■ EXCERPTED RECORDS:
________________________

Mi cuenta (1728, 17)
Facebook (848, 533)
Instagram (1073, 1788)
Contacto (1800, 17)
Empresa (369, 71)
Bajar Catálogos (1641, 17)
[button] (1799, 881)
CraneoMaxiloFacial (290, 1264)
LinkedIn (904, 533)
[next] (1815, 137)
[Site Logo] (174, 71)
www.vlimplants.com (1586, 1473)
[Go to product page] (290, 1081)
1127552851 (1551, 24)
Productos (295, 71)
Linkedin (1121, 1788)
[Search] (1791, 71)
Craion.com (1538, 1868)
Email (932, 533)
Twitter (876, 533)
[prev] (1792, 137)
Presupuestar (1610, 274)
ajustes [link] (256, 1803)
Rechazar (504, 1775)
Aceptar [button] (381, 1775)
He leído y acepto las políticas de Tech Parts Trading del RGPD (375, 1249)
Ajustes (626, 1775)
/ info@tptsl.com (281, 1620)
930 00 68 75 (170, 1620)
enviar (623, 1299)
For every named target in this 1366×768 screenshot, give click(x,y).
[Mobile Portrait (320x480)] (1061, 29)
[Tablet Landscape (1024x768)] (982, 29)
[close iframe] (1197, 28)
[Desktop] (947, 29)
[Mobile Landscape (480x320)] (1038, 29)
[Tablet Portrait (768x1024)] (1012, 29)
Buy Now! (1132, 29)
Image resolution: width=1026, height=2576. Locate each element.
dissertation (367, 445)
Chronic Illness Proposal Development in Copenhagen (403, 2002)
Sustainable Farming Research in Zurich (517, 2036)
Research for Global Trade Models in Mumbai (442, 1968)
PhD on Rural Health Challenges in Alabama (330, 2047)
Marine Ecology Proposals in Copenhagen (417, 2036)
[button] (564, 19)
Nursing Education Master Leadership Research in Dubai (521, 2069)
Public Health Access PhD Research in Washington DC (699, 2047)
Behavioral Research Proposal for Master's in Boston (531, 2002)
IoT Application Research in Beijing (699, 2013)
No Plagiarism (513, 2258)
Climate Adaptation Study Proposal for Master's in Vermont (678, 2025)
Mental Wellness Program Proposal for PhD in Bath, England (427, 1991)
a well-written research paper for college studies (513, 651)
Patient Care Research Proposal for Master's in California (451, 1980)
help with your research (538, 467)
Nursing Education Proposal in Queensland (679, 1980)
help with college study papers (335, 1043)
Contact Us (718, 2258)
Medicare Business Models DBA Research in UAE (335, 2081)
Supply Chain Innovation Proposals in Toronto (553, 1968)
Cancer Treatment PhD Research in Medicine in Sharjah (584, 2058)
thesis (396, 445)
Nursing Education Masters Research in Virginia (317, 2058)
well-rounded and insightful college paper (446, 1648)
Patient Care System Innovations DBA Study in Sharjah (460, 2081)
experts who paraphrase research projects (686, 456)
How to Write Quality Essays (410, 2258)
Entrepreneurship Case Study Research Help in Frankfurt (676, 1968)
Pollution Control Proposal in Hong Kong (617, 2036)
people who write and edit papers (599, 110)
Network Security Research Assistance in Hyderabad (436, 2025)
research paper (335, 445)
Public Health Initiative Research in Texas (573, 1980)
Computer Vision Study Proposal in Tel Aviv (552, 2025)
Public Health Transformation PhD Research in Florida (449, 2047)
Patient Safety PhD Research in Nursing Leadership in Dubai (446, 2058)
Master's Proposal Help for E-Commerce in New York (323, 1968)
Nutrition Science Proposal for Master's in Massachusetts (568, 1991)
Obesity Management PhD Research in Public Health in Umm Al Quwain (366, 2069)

________________________

■ EXERCISE:
Each entry must be retyped exactly as it was written above.

■ ANSWER SECTION:
Mi cuenta (1728, 17)
Facebook (848, 533)
Instagram (1073, 1788)
Contacto (1800, 17)
Empresa (369, 71)
Bajar Catálogos (1641, 17)
[button] (1799, 881)
CraneoMaxiloFacial (290, 1264)
LinkedIn (904, 533)
[next] (1815, 137)
[Site Logo] (174, 71)
www.vlimplants.com (1586, 1473)
[Go to product page] (290, 1081)
1127552851 (1551, 24)
Productos (295, 71)
Linkedin (1121, 1788)
[Search] (1791, 71)
Craion.com (1538, 1868)
Email (932, 533)
Twitter (876, 533)
[prev] (1792, 137)
Presupuestar (1610, 274)
ajustes [link] (256, 1803)
Rechazar (504, 1775)
Aceptar [button] (381, 1775)
He leído y acepto las políticas de Tech Parts Trading del RGPD (375, 1249)
Ajustes (626, 1775)
/ info@tptsl.com (281, 1620)
930 00 68 75 (170, 1620)
enviar (623, 1299)
For every named target in this 1366×768 screenshot, give click(x,y).
[Mobile Portrait (320x480)] (1061, 29)
[Tablet Landscape (1024x768)] (982, 29)
[close iframe] (1197, 28)
[Desktop] (947, 29)
[Mobile Landscape (480x320)] (1038, 29)
[Tablet Portrait (768x1024)] (1012, 29)
Buy Now! (1132, 29)
Image resolution: width=1026, height=2576. Locate each element.
dissertation (367, 445)
Chronic Illness Proposal Development in Copenhagen (403, 2002)
Sustainable Farming Research in Zurich (517, 2036)
Research for Global Trade Models in Mumbai (442, 1968)
PhD on Rural Health Challenges in Alabama (330, 2047)
Marine Ecology Proposals in Copenhagen (417, 2036)
[button] (564, 19)
Nursing Education Master Leadership Research in Dubai (521, 2069)
Public Health Access PhD Research in Washington DC (699, 2047)
Behavioral Research Proposal for Master's in Boston (531, 2002)
IoT Application Research in Beijing (699, 2013)
No Plagiarism (513, 2258)
Climate Adaptation Study Proposal for Master's in Vermont (678, 2025)
Mental Wellness Program Proposal for PhD in Bath, England (427, 1991)
a well-written research paper for college studies (513, 651)
Patient Care Research Proposal for Master's in California (451, 1980)
help with your research (538, 467)
Nursing Education Proposal in Queensland (679, 1980)
help with college study papers (335, 1043)
Contact Us (718, 2258)
Medicare Business Models DBA Research in UAE (335, 2081)
Supply Chain Innovation Proposals in Toronto (553, 1968)
Cancer Treatment PhD Research in Medicine in Sharjah (584, 2058)
thesis (396, 445)
Nursing Education Masters Research in Virginia (317, 2058)
well-rounded and insightful college paper (446, 1648)
Patient Care System Innovations DBA Study in Sharjah (460, 2081)
experts who paraphrase research projects (686, 456)
How to Write Quality Essays (410, 2258)
Entrepreneurship Case Study Research Help in Frankfurt (676, 1968)
Pollution Control Proposal in Hong Kong (617, 2036)
people who write and edit papers (599, 110)
Network Security Research Assistance in Hyderabad (436, 2025)
research paper (335, 445)
Public Health Initiative Research in Texas (573, 1980)
Computer Vision Study Proposal in Tel Aviv (552, 2025)
Public Health Transformation PhD Research in Florida (449, 2047)
Patient Safety PhD Research in Nursing Leadership in Dubai (446, 2058)
Master's Proposal Help for E-Commerce in New York (323, 1968)
Nutrition Science Proposal for Master's in Massachusetts (568, 1991)
Obesity Management PhD Research in Public Health in Umm Al Quwain (366, 2069)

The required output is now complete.